The diet of C. flavolineatus like other snakes in the Chironius genus consists fairly exclusively on frogs. The specific frog family preferred by these snakes is Hylidae which consists of a wide range of tree frogs. C. flavolineatus also have a taste for various small prey that they may find around their environment. These snakes are very active foragers as they roam the ground or arboreal substrates to acquire most of their diet. Likewise, their diet is also composed of nocturnal prey considering they are diurnal active foragers. Some examples of their prey include: hypsiboas albopunctatus, hypsiboas bishofi, scinax cf. fuscovarius, etc. When eating, these snakes will more often consume their prey by swallowing headfirst. After a meal, C. flavolineatus will use their surroundings vegetation to rest in while their slow metabolism digests their meal.

=== Reproduction ===

The Chironius flavolineatus males reach sexual maturity when they have enlarged testes and opaque deferens ductus (this is where its sperm is stored) and females reach maturity when they either have ovarian follicles and or oviduct eggs. Female snakes exhibit a seasonal reproductive cycle, during the months of a rainy season which is when vitellogenic follicles and oviduct eggs are most abundant for fertilization. C. flavolineatus eggs lay around 21 eggs and have an average diameter of 34.4 ± 6.4mm; with a range of 25.1-51.3 mm. Male snakes, however, have
continuous sperm production (in the testes) and storage (in the deferens ductus). The females of C. flavolineatus are typically larger than males because of the strong preference males have for a large snout-vent length in females.

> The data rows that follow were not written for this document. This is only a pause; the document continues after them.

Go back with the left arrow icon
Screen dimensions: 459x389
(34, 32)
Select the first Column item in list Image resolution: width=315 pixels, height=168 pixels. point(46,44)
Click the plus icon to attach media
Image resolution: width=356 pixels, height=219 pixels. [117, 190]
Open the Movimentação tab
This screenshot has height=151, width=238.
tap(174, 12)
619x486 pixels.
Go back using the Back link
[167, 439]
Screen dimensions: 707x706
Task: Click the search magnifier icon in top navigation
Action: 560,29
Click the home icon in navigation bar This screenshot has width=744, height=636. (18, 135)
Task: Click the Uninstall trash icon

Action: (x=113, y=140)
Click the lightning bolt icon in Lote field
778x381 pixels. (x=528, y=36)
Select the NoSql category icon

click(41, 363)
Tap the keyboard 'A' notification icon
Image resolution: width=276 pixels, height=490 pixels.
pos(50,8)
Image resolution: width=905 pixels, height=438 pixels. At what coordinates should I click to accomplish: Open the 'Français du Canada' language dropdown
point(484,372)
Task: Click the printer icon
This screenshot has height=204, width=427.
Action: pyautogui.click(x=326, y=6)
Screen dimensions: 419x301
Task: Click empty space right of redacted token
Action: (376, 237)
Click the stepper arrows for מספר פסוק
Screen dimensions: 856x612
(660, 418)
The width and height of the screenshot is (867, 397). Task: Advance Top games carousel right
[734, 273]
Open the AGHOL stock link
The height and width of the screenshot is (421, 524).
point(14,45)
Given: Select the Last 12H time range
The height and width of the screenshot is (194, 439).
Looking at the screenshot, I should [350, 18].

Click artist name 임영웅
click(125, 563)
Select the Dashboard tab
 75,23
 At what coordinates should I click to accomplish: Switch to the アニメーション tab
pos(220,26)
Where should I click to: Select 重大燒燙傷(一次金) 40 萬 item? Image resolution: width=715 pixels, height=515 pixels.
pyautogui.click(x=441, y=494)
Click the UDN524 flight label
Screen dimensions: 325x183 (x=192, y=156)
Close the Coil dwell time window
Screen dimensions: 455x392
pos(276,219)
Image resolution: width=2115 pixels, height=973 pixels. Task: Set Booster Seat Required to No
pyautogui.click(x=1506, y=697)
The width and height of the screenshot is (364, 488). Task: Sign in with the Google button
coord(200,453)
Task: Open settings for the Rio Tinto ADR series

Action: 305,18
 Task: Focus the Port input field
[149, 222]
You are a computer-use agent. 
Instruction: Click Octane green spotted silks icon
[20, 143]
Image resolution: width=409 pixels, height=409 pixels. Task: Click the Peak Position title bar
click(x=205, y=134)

Courtship behavior was recorded in October during the rainy season, and data shows that mating in Chironius occurs at least in two periods of the year. As oviparous species, these snakes will develop eggs inside their bodies and will be laid in an entire clutch (N=21) at once. These eggs will need to be incubated at the proper temperature around 19 to 32 °C and humidity level for embryonic development before hatching. Once hatched, the snakes are called hatchlings or neonate snakes and will continue to grow to maturity.